§ Selected extract
□ □ □ □ □

Fit a pigauto model for trait imputation — fit

Trains a pigauto model: a gated ensemble of a phylogenetic baseline and an attention-based graph neural network correction, implemented as an internal torch module (ResidualPhyloDAE; "Residual" here refers to the ResNet-style skip connections in the GNN layers, not to a statistical residual). For continuous, count, and ordinal traits the baseline is Brownian motion (phylogenetic correlation matrix); for binary and categorical traits it is phylogenetic label propagation. Supports all five trait types via a unified latent space.

□ □ □ □ □

§ Task requirements
1. Translate this sentence from the pigauto fit page into Spanish: "For continuous, count, and ordinal traits the baseline is Brownian motion (phylogenetic correlation matrix); for binary and categorical traits it is phylogenetic label propagation."
2. Using the pigauto fit page, answer each question:
(a) What is the name of the internal torch module that implements the model?
(b) What does "Residual" in that name refer to?
(c) How many trait types does the model support?
The material after this point isn't needed for any of these tasks.

□ □ □ □ □

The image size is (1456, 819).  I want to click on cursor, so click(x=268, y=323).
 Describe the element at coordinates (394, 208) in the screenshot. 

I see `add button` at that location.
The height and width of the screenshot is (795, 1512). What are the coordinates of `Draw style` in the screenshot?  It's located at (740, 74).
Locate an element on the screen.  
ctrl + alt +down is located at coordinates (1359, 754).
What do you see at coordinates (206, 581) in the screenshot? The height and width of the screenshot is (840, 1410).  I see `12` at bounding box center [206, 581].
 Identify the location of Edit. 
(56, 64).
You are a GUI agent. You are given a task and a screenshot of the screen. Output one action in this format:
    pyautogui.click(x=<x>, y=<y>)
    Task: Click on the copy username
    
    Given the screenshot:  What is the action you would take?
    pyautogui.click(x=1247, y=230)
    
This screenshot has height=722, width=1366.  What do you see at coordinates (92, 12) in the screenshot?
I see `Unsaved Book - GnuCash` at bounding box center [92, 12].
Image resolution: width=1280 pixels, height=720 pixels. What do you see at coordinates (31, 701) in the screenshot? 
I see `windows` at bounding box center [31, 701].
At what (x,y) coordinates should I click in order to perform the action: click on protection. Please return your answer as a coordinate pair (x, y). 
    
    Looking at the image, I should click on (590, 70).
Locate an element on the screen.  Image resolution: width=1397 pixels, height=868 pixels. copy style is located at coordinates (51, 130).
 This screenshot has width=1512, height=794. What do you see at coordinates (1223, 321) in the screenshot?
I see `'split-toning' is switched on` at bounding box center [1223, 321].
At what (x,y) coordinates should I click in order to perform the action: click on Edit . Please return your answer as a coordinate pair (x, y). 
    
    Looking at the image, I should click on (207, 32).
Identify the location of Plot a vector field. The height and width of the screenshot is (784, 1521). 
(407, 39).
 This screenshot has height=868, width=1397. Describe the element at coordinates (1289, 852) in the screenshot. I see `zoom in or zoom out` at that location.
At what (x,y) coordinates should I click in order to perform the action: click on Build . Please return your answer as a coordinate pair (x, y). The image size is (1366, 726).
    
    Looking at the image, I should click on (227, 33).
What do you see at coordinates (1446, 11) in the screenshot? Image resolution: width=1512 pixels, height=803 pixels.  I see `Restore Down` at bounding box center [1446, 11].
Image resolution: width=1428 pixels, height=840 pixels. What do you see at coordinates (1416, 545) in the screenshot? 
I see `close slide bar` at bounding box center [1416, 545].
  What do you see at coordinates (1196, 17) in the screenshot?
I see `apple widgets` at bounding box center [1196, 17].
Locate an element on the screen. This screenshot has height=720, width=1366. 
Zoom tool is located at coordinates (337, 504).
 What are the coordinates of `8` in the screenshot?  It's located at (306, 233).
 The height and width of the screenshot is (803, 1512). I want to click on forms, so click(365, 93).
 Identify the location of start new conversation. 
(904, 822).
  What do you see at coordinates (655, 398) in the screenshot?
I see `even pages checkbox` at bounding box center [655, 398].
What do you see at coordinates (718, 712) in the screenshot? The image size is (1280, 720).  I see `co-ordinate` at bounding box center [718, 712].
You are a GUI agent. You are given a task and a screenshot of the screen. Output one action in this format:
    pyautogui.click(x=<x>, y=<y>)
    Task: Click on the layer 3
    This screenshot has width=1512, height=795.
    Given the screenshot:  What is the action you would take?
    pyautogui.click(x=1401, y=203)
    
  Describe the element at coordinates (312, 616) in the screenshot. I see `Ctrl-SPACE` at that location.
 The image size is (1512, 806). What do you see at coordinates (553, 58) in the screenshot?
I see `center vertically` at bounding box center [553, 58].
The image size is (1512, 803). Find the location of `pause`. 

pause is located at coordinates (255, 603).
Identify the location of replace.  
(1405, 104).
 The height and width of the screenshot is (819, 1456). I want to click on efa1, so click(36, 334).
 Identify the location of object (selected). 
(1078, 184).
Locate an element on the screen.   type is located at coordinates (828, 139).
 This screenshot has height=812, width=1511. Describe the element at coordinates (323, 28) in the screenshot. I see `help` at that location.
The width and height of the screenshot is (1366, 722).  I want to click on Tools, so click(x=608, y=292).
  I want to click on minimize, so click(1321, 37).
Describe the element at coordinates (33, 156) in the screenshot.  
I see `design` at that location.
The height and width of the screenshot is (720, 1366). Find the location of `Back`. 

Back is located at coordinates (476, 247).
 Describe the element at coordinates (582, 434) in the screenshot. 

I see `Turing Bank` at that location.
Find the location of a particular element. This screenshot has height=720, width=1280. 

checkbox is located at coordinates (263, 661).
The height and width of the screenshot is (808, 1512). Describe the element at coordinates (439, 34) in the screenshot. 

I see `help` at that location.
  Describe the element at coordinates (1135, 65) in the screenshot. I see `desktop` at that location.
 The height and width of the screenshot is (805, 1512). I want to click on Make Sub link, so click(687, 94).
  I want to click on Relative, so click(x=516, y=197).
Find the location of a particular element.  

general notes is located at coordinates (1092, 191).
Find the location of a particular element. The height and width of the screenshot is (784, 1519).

□ □ □ □ □

§ Per-task answers
1. Para los rasgos continuos, de conteo y ordinales, la línea base es el movimiento browniano (matriz de correlación filogenética); para los rasgos binarios y categóricos, es la propagación filogenética de etiquetas.

2.
(a) ResidualPhyloDAE
(b) The ResNet-style skip connections in the GNN layers, not a statistical residual
(c) Five